Thanks @barbara, great article! :) –  Paulo Cereda Jun 1 '12 at 23:37
    
The point about time efficiency of (La)TeX is really valid. I guess that everybody know what I speak about who used \tracingmacros once and had to go through the complete mess of (mostly font-related) macro listings... –  tohecz Jun 2 '12 at 11:53

First Disadvantage: Hard to Analyse

One big disadvantage of being Turing complete is that TeX "programs" are subject to Rice's theorem, which basically means that for a given document d and TeX source file f, it is undecidable in general whether f generates d (or not).

There are a lot of corollaries to this theorem, but for TeX the most important one is that it is impossible in general to find out what exactly some piece of TeX source does, especially not with another computer program, short of executing it with TeX.

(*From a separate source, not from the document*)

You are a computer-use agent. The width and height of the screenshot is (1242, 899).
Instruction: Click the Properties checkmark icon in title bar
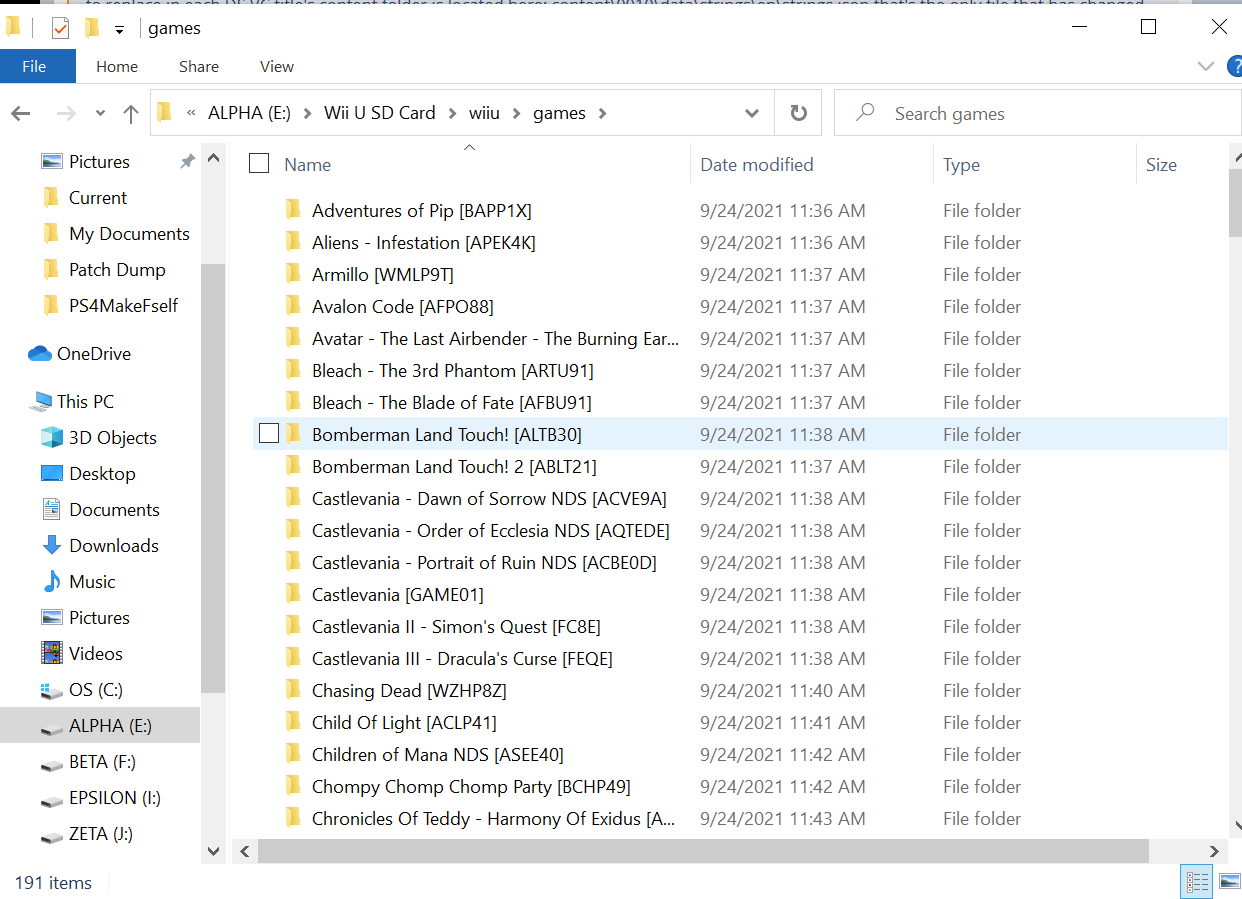coord(60,28)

This actually lies behind the apparent impossibility to convert TeX into something else. It is simply computationally impossible unless "something else" is either just another syntactic variant of TeX source or somehow "isomorphic" with dvi or pdf.

This extends to seemingly simple tasks, i.e. it is also undecidable, in general, whether (or not) a piece of TeX source will produce the letter "d" at some point in time, will have undefined labels, will output colored text, will produce more than one page or whatever other basic property of a document you'd like to find out.

This situation is completely different for non-Turing-complete notations like RTF, HTML or FO.

Second Disadvantage: High Demands on Engines

Another consequence is that there is no "almost compliant" TeX engine. While it is no problem to support a subset of HTML because it is rather easy to estimate what happens when parts of the formalism are not supported, for TeX even the slightest deviation from the intended behaviour can lead to arbitrary devastating and unexpected consequences.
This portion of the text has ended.